La difesa della rete e della sua libertà è stata incanalata sul triste binario della doppia morale: per la serie la rete è libera finché non diffonde informazioni che volevamo tenere nascoste, in tal caso, ben venga la censura, la chiusura di siti colpevoli di "attentare alla stabilità dello stato", l'invasione della privacy dei giornalisti e delle loro fonti. Si arriva addirittura a fare pressioni perché i protagonisti della fuga di notizie vengano arrestati, giudicati ed espatriati sulla base di capi d'accusa ridicoli come quello di non aver utilizzato il preservativo in un rapporto consenziente ed essersi, poi, rifiutati di fare il test dell'AIDS. Ora, se un "reato" del genere viene perseguito con un mandato di cattura internazionale e un processo per direttissima… Cosa farebbero, gli statunitensi, a Silvio Berlusconi? E, soprattutto, perché non si esprimono chiaramente in materia? Non ce l'hanno un'opinione anche si questo? O sarà che, quando si tratta di governi amici, la loro morale diventa elastica fino a dissolversi?

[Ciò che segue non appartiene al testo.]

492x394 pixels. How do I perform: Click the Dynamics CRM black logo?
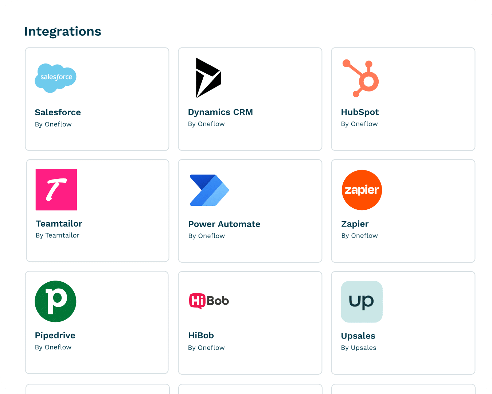tap(208, 78)
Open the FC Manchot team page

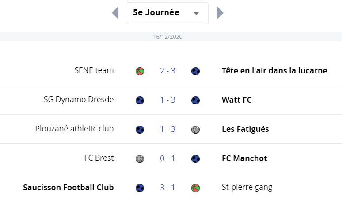click(244, 158)
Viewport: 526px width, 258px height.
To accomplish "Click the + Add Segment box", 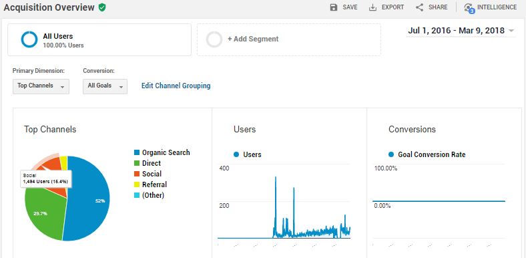I will click(289, 39).
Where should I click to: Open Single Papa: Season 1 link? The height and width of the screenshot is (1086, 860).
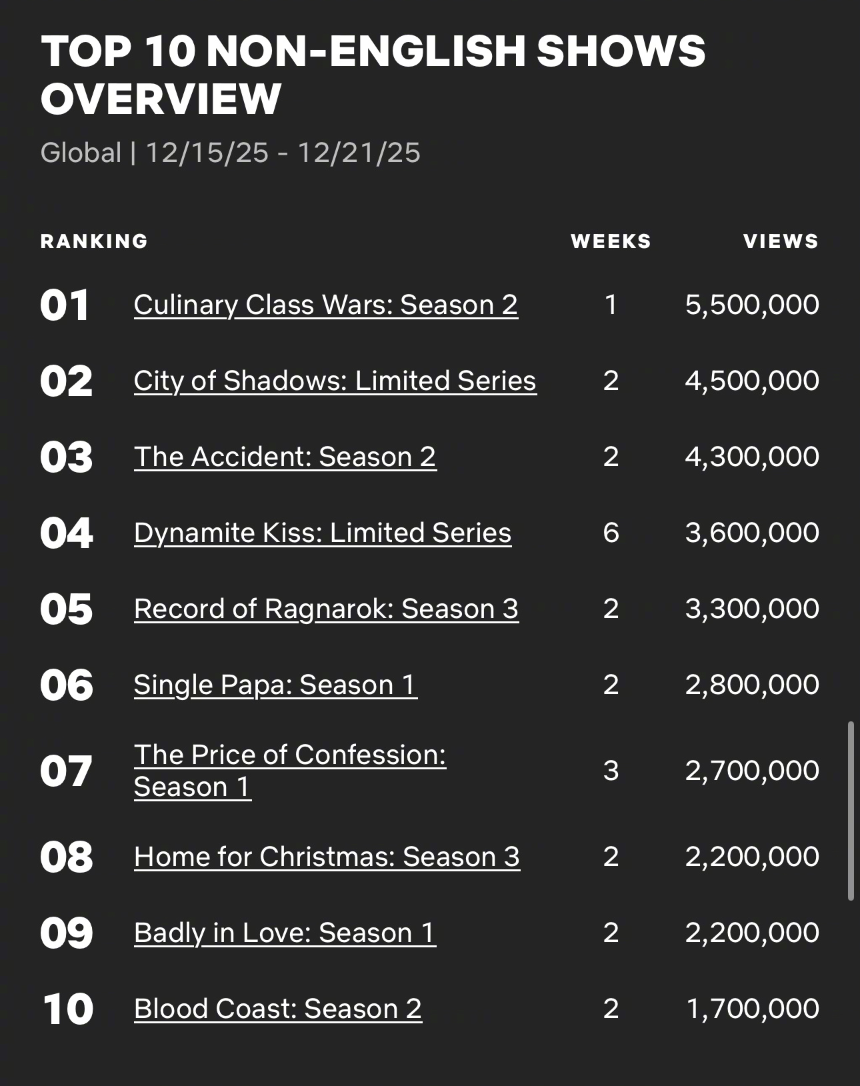coord(275,685)
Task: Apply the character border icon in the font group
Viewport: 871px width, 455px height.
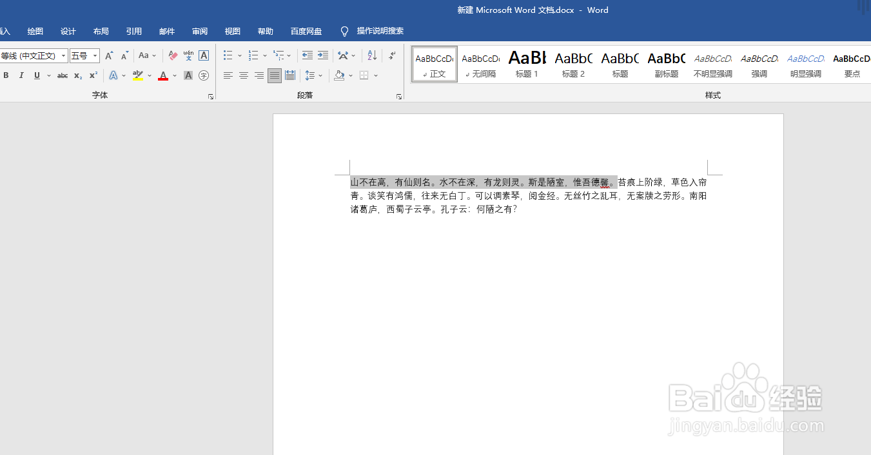Action: pyautogui.click(x=204, y=55)
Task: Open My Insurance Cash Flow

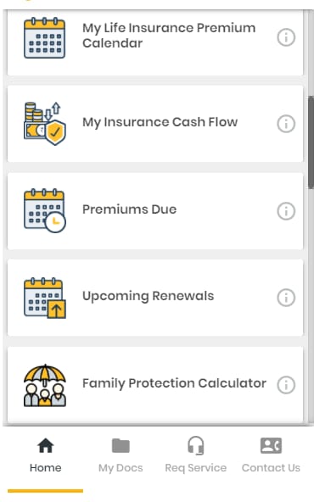Action: [160, 122]
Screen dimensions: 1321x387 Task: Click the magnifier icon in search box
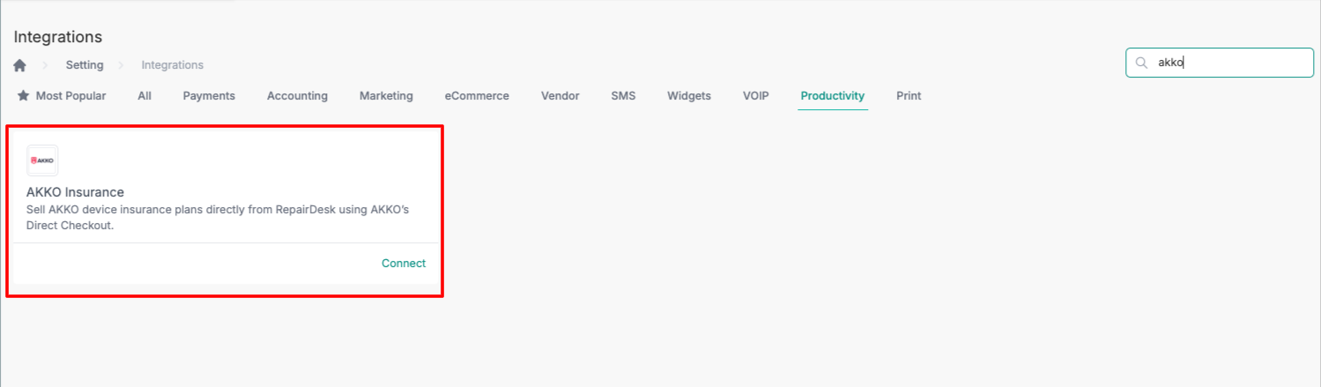pos(1141,63)

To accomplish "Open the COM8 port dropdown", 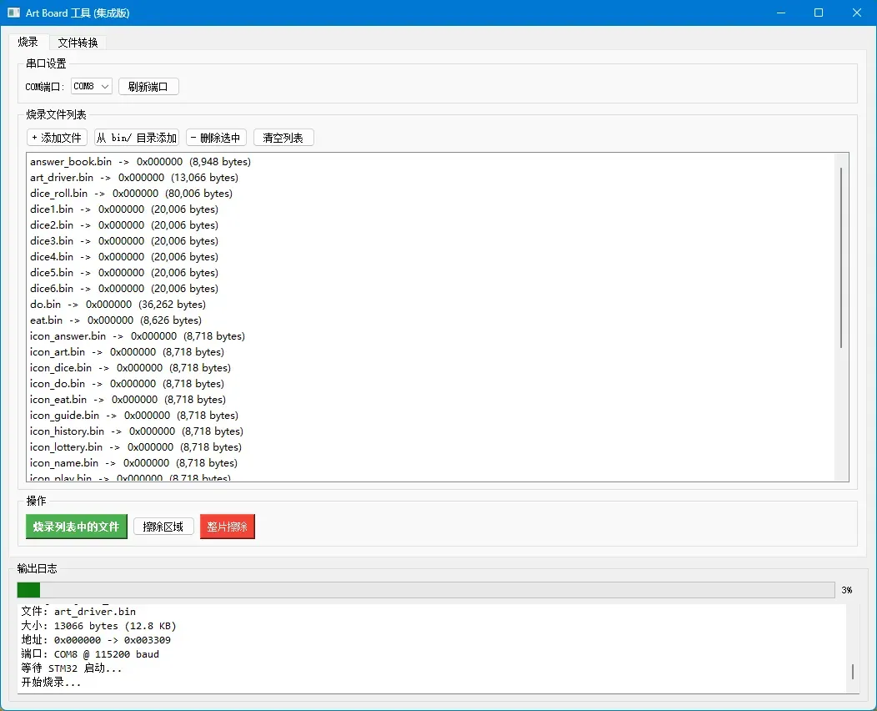I will (92, 86).
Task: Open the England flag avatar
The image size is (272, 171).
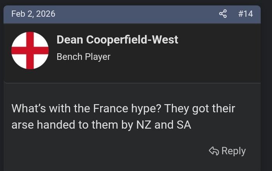Action: click(30, 51)
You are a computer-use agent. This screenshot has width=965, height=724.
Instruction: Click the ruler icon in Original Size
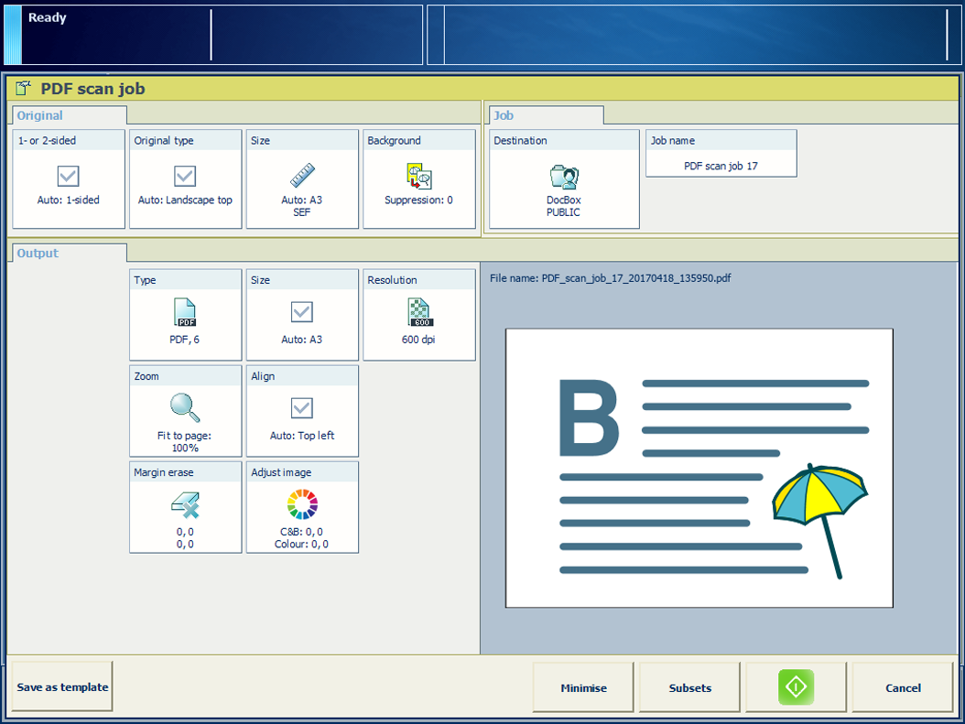[302, 176]
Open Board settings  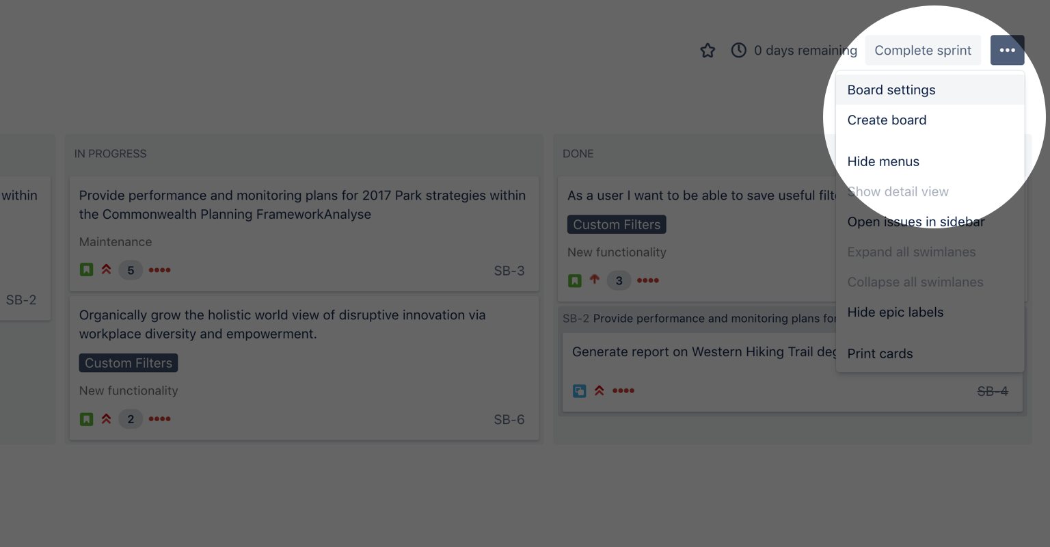tap(891, 90)
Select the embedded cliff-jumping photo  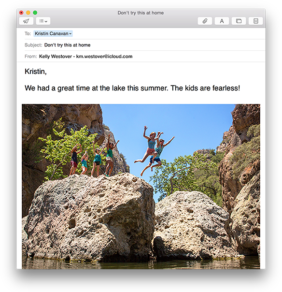pyautogui.click(x=141, y=186)
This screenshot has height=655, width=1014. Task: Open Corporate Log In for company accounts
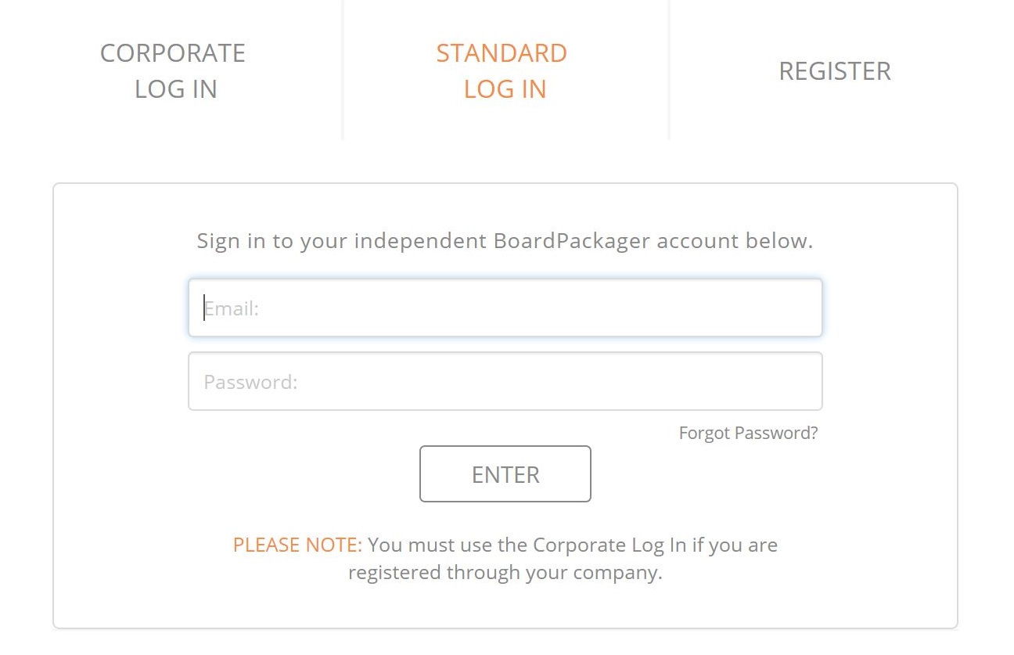click(x=172, y=70)
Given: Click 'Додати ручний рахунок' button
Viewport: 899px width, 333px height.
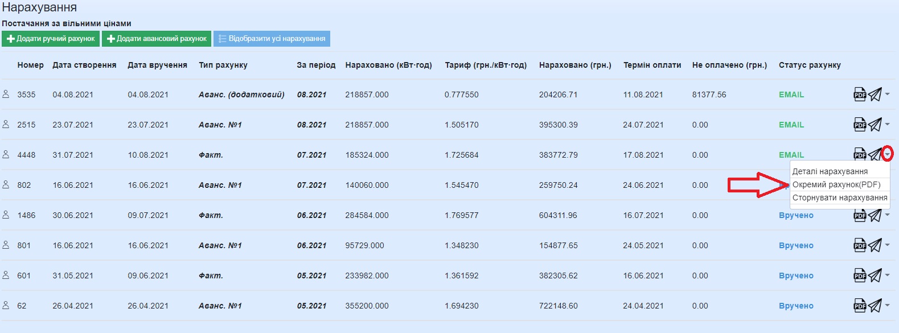Looking at the screenshot, I should (x=51, y=39).
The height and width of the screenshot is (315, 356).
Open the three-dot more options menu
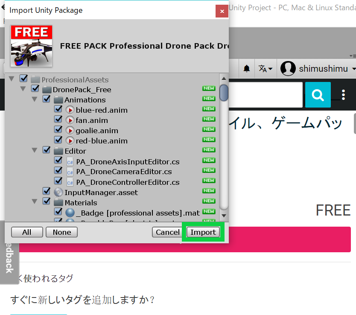tap(344, 95)
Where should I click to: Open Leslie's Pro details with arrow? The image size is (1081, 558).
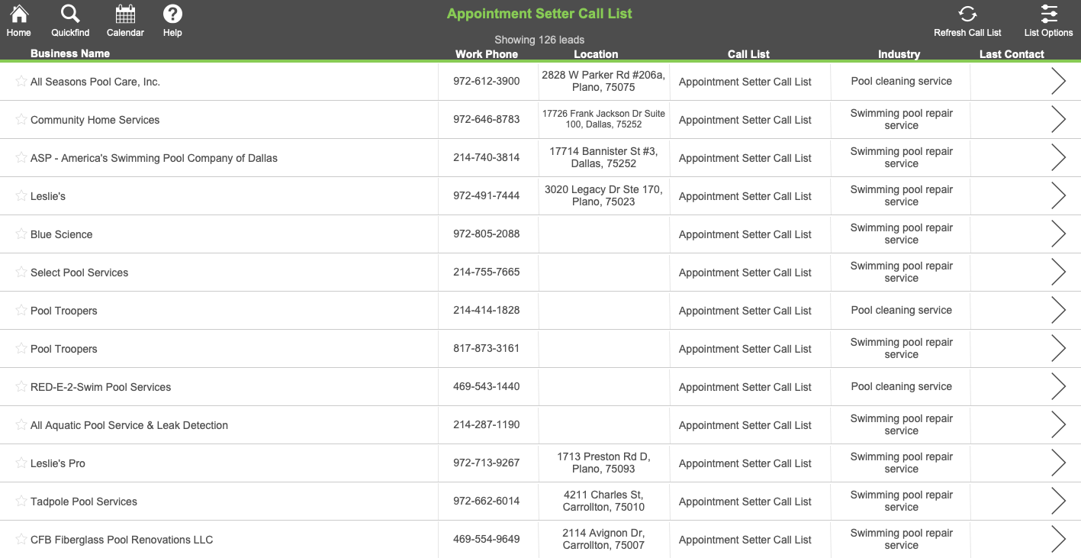tap(1058, 463)
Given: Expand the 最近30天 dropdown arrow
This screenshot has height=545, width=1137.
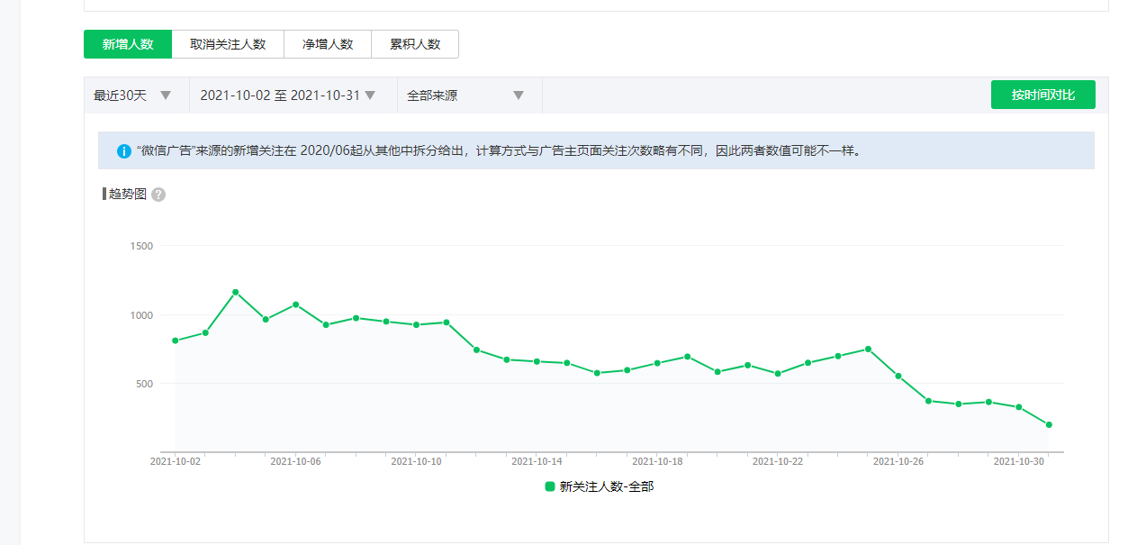Looking at the screenshot, I should [x=166, y=95].
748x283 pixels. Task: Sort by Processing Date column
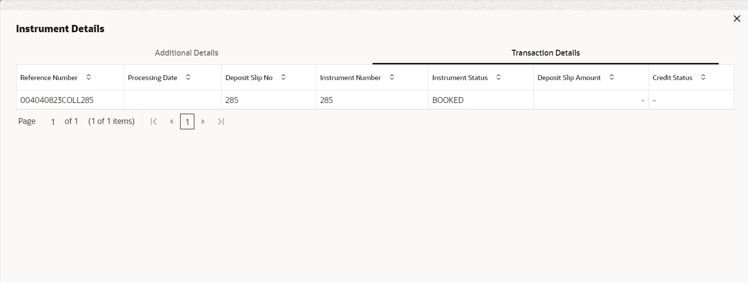click(x=188, y=78)
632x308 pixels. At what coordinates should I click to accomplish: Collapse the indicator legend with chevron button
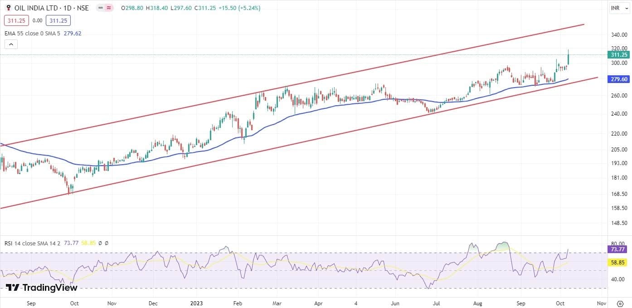tap(11, 44)
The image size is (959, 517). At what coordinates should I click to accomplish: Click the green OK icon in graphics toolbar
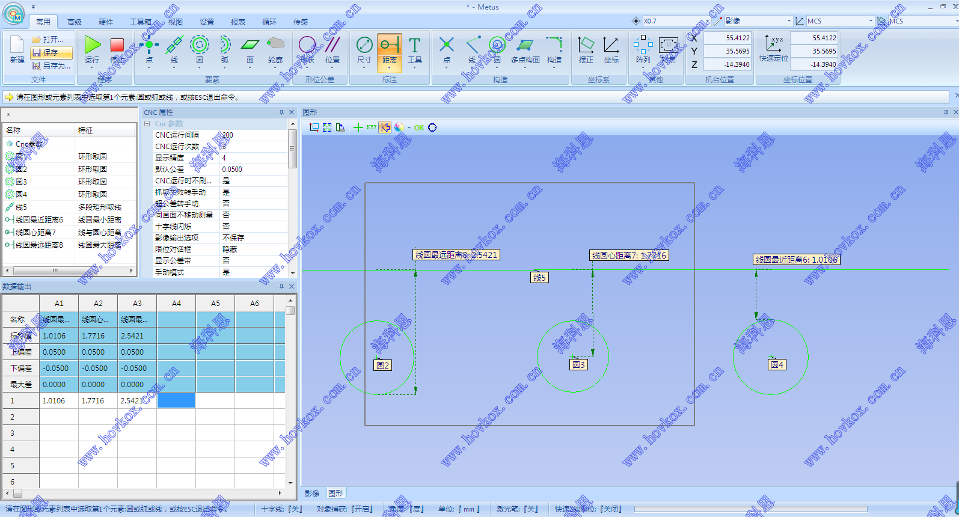point(419,127)
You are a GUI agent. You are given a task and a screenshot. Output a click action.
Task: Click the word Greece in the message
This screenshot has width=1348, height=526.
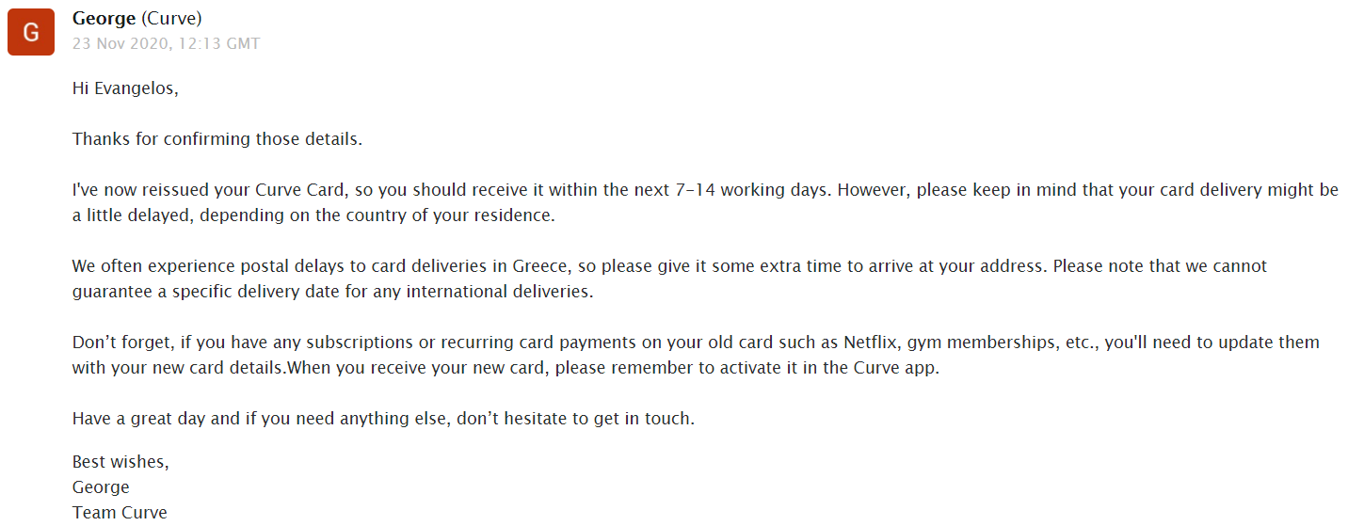(x=538, y=266)
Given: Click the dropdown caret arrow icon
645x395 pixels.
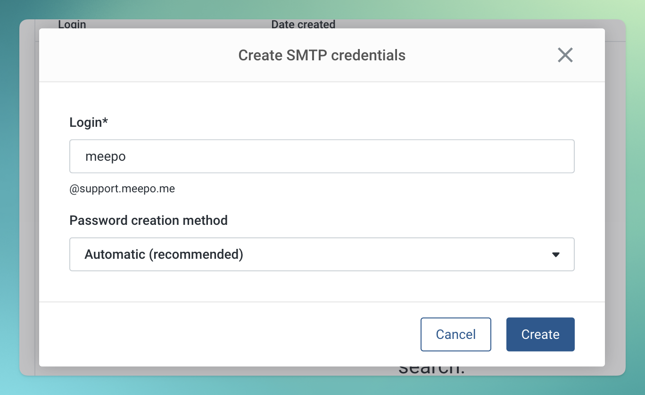Looking at the screenshot, I should click(x=555, y=255).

È incredibile notare come la condanna alla Cina sia stata immediata dopo i fatti del 2010, ma non una parola venne spesa, al tempo, sulle pratiche censorie dell'Egitto di Mubarak, e mentre l'appoggio ai rivoluzionati iraniani è stato immediato, entusiasta e senza contraddizioni, quello ai rivoltosi del Cairo è arrivato debole, smozzicato, e solo quando era ormai impossibile sostenere il "tiranno" è arrivata una condanna piena. Israele attacca in maniera violenta e pretestuosa la Palestina? Gli Usa si limitano ad un lieve richiamo formale, l'equivalente di una tiratina d'orecchi, la Libia abbandona i clandestini diretti in Italia nel deserto e li lascia lì a morire di caldo, fame e stenti? Silenzio.

Se gli USA intendono davvero riguadagnare stima e credibilità internazionale è ora che la smettano con la politica della doppia morale; cominciando da Internet e dalla censura della rete. Gli USA dicono di essere la "nazione delle libertà". Forse è il caso di cominciare a lavorare perché questa libertà non abbia sempre due facce.